▶ **Work order**
Your task is to repeat all of the data exactly while excluding the pictures.

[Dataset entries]
◇ ◇ ◇ ◇ ◇

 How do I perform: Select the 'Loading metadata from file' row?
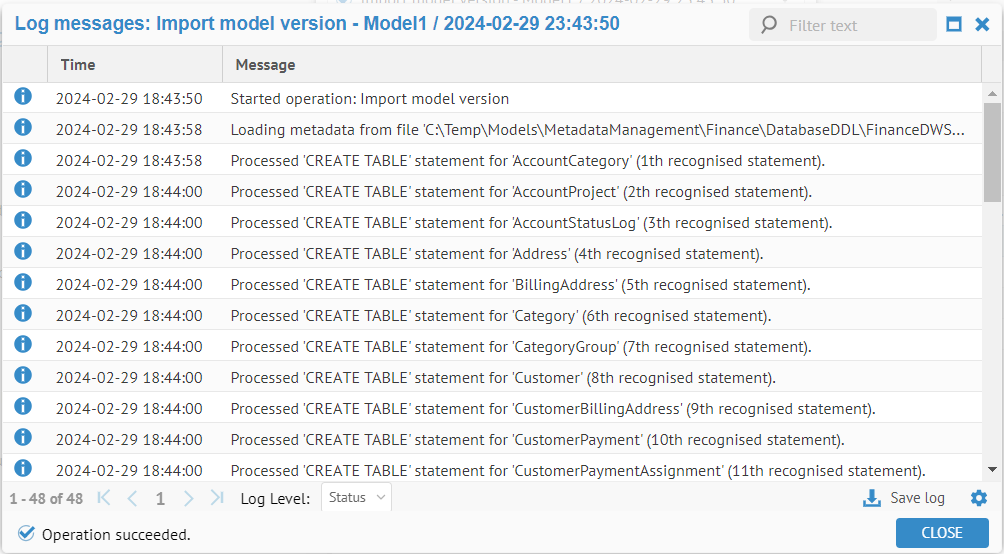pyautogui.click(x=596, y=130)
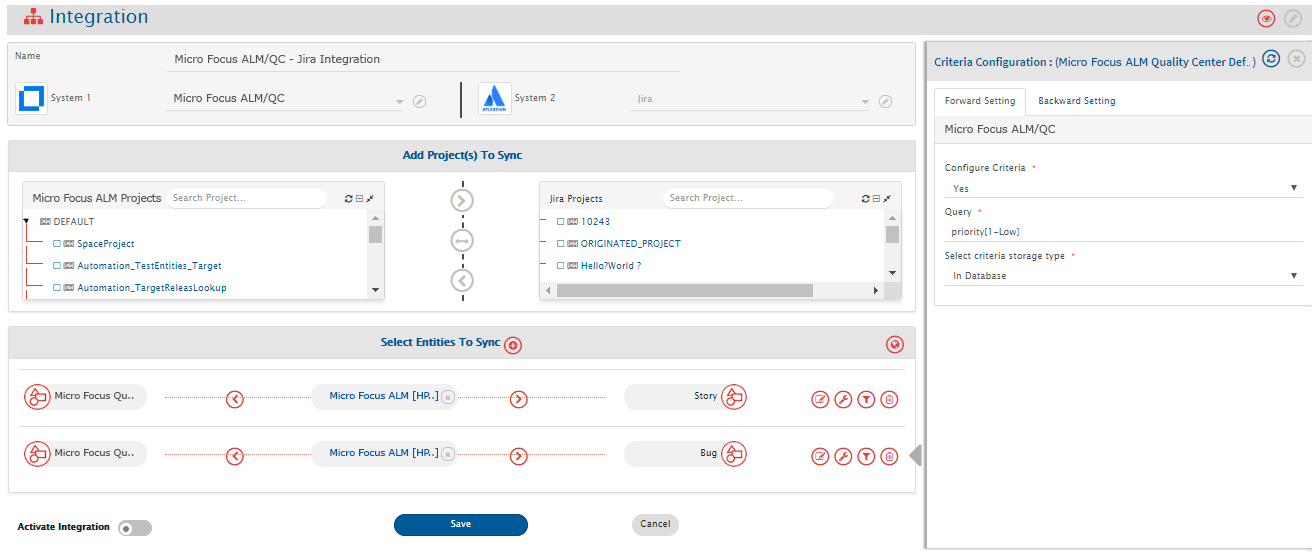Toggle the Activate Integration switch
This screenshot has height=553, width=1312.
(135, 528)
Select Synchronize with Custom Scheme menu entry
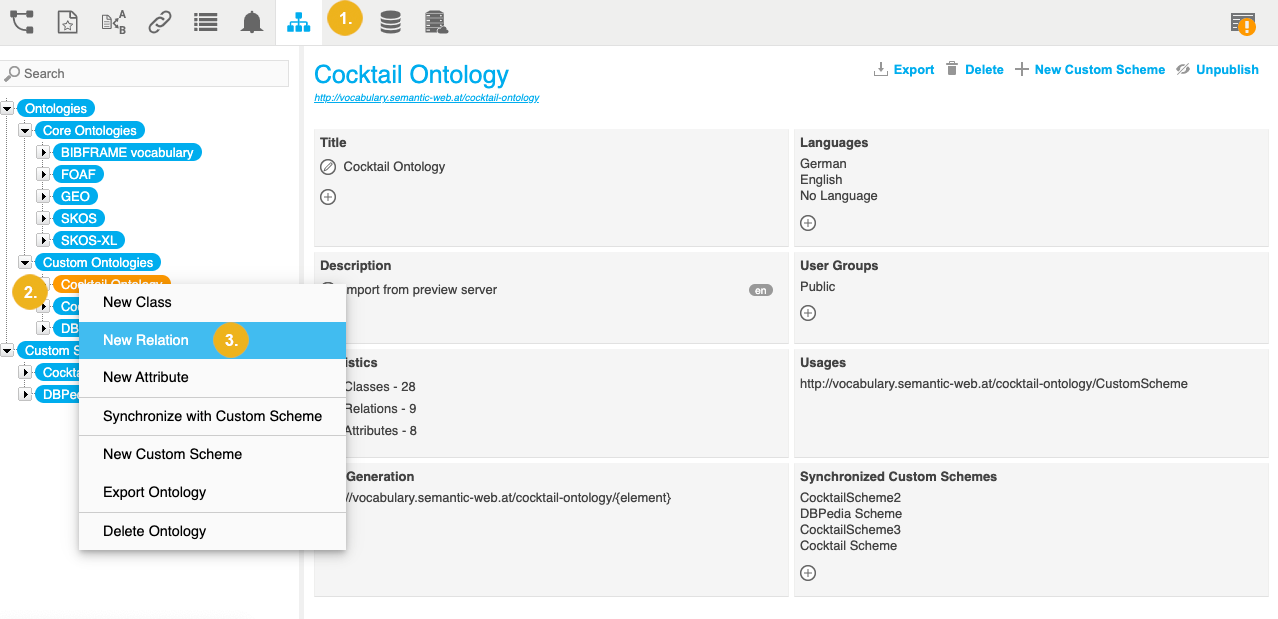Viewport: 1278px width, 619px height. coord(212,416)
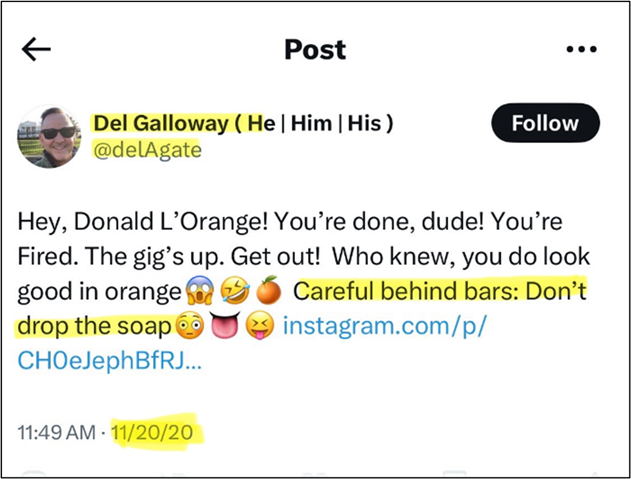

◇ ◇ ◇ ◇ ◇

▶ **Solved exercise**
 How do I perform: Select the 'Loading metadata from file' row?
pyautogui.click(x=596, y=130)
Toggle the Activate Integration switch
This screenshot has height=553, width=1312.
(135, 528)
Select Synchronize with Custom Scheme menu entry
Viewport: 1278px width, 619px height. coord(212,416)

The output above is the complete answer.